Mr.Don was about to check every book under the alertor, which was despised by the security, and he said: Don't you even know binary search? And the security split books in two parts, then put the first part under the alertor, it rang. So he split the first part books in to two parts again ..., finaly, after checked logN times, the security found the book which is not been registered, and he smiled sardonically. Then let Mr.Don took remainning books out of the library.
Since then, the library lost N - 1 books.
Is Binary search really a simple algorighm? Not really. Let's see what Knuth(the one who invented KMP algorithm) said:
> Although the basic idea of binary search is comparatively straightforward, the details can be surprisingly trickey...
This article is going to discuss several the most commonly used binary search scenes: to find a number, to find its left boundary, to find its right boundary.
And that we are going to discuss details, such as if inequality sign should with the equal sign, if mid should plus one, etc.
After analysing the difference of these details and the reason why them come out, you can write binary search code flexibly and accuratly.
### Part zero: The Framework of Binary Search
```java
int binarySearch(int[] nums,int target){
int left = 0,right = ...;
while(...){
int mid = (right + left) / 2;
if(nums[mid] == target){
...
}else if(nums[mid] < target){
left = ...
}else if(nums[mid] > target){
right = ...
}
}
return ...;
}
```
**A technique to analize binary search is: use `else if`, rather than using `else`, then we can manage all the details.**
In order to make it more simplier to understand, this article will use `else if` all along, you can optimize it after you truly understand it.
Hint: the `...` part is where we need focus to. When you implement binary search, pay attention to these parts firstly. We are going to analyze how it changes under sepecific circumastance.
Noted: when we calculate `mid`, we need to prevent it overflowing. You can see previous article, and here we assume you can handle it.
### 1. Find a number (Basic Binary Search)
This is the simpliest scene, we are going to search a number in a array.
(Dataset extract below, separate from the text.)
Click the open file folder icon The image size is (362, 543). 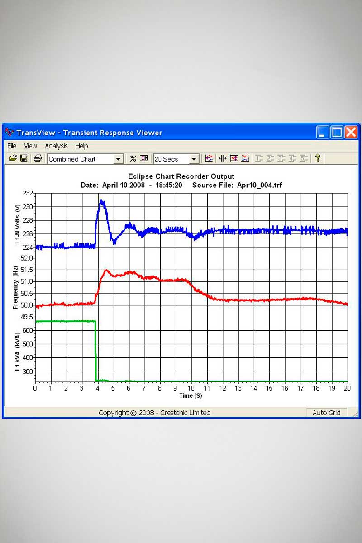click(x=13, y=158)
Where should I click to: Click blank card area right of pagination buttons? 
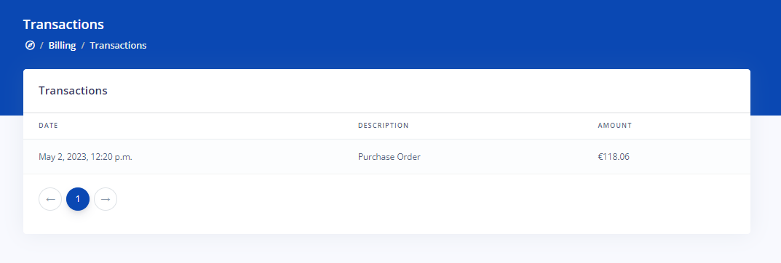click(x=429, y=199)
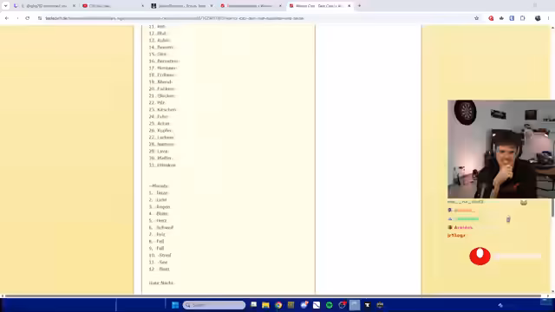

If it exists, return its index, otherwise return `-1`.
```java
int binarySearch(int[] nums,int target){
int left = 0;
int right = nums.length - 1; //pay attention!
while(left <= right){
int mid = (right + left) / 2;
if(nums[mid] == target){
return mid;
}else if(nums[mid] < target){
left = mid + 1;
}else if(nums[mid] > target){
right = mid - 1;
}
}
return -1;
}
```
#### Q1.Why using `<=` in `while` loop rather than `<`?
>A1: Because when we initialize `right`, we set it to `nums.length - 1`, which is index of the last element, not `nums.length`.
Both of them may show up in different binary search implementions, here is diffenences: With the former, both ends are closed, like `[left,right]`, and the later is left open right close interval, like `[left,right)`, so when we use index `nums.length`, it will out of bounds.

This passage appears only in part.